Elle tourne enfin, la clef, et Véronique pousse devant nous la lourde porte.

 Oh ! Comment dire l’émotion de voir réapparaitre, sous ces nuages de deuil, cette cour silencieuse des ancêtres !... Devant la façade intérieure aux auvents fermés, ce vieux perron, ces vieilles dalles verdies, tout cela envahi par la mousse et les herbes !... Je ne prévoyais pas ces aspects de cimetière. Et voici que j’ai le sentiment de pénétrer chez les morts, chez les aïeules mortes. Nulle part autant qu’ici et à cette heure le passé ne m’avait enveloppé de son linceul.

Des fantômes, - mais des fantômes débonnaires et discrets, qui ne feraient aucune peur, - doivent revenir se promener dans cette cour, lorsque le soir tombe : les aïeules en robe noire… ».

 J’ai écrit quelque part, je ne sais où, cette vérité qui, je crois bien, n’était pas neuve : « Les lieux où nous n’avons ni aimé ni souffert ne laissent pas de trace dans notre souvenir ». En revanche, ceux où nos sens ont subi l’incomparable enchantement ne s’oublient jamais plus.

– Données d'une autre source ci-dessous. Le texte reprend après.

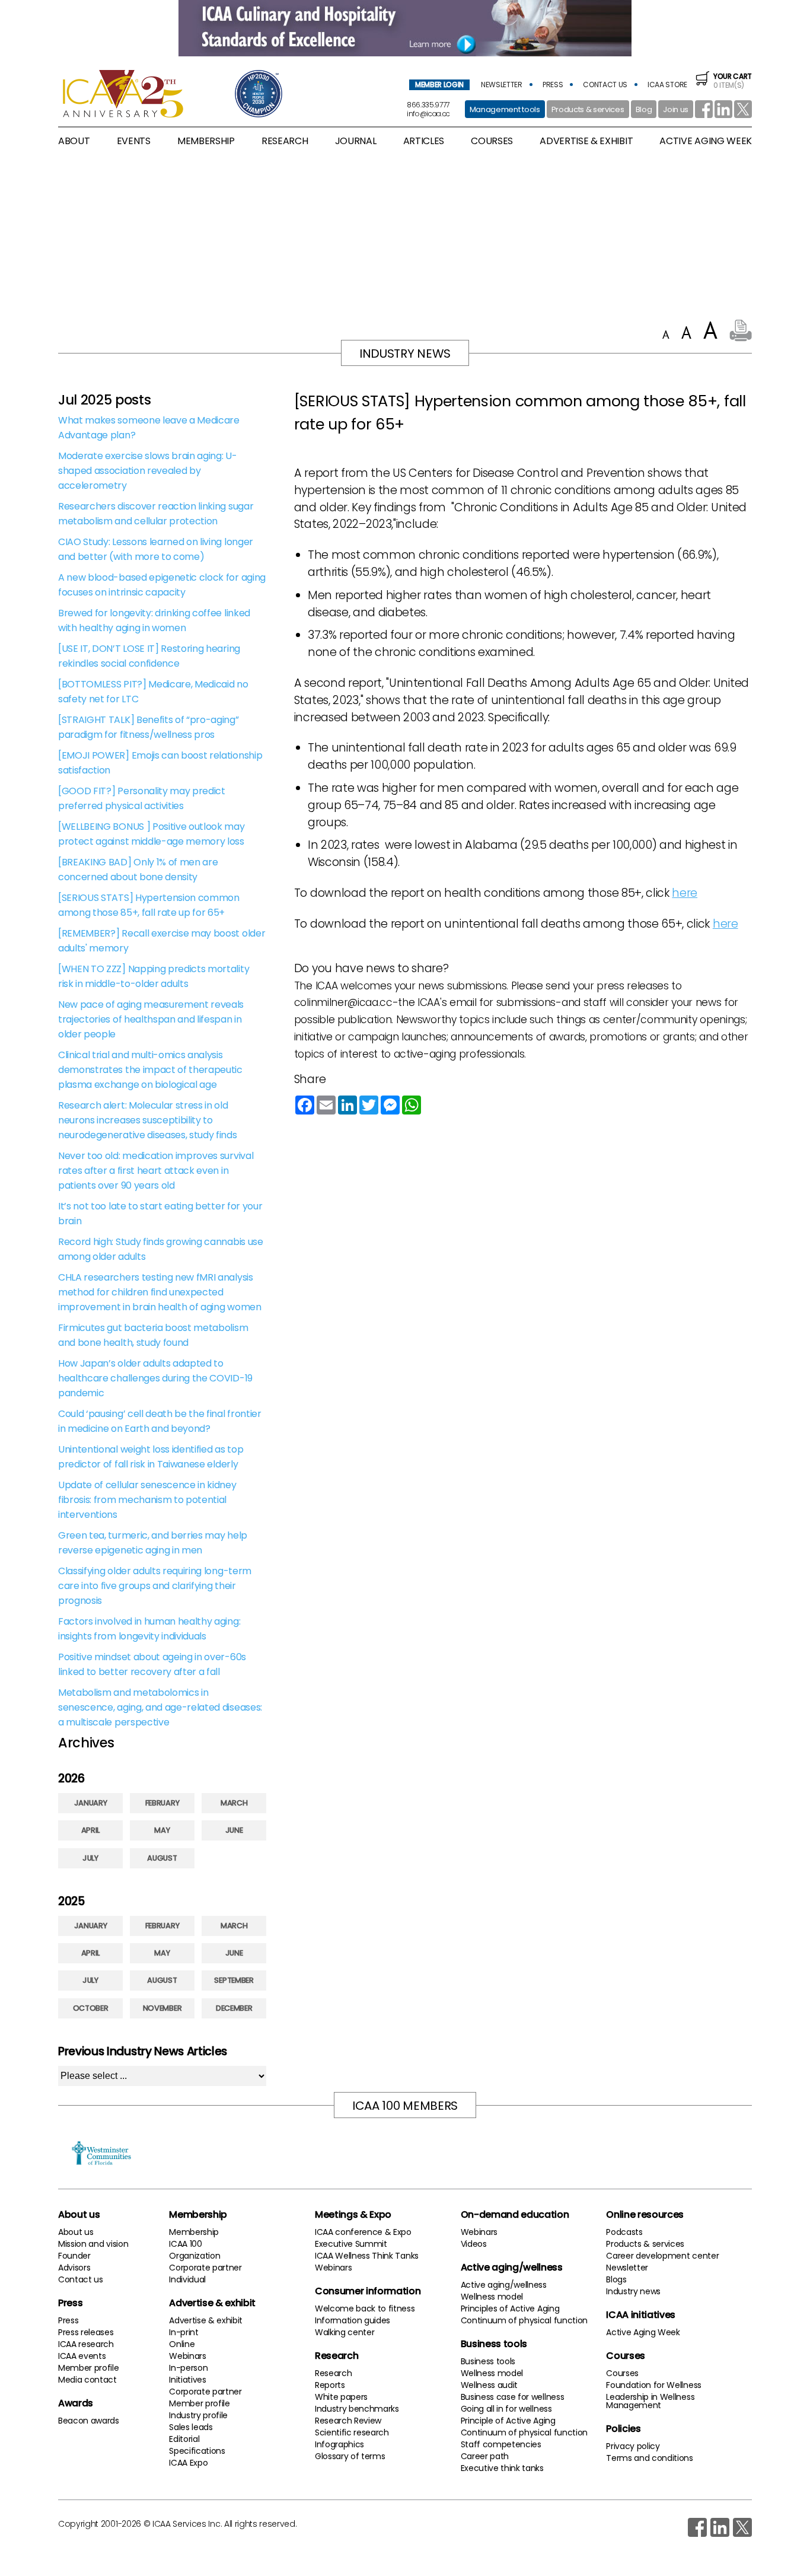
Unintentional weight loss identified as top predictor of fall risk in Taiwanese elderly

 Claude, je salue votre mémoire et vous remercie très profondément pour cette lumière que vous m’avez apportée.

 

Voilà, cher Claude, au travers de ces quelques lignes nous avons tenté de vous retenir encore un peu parmi nous, mais il est temps de vous remercier vivement et sincèrement pour tout ce que vous avez apporté aux uns et aux autres et de vous dire, non pas adieu, mais au revoir, tant nous savons tous que vous serez encore tellement présent dans nos pensées, dans nos discussions pour les années à venir…

 

                                                                  Nous vous remercions.

 

 

        Daniel Laroche et Didier Catineau

 

Hommage lu en l’église de Saint-Pierre d’Oleron le lundi 22 avril 2013 à l’occasion des obsèques de monsieur Claude Duvignau.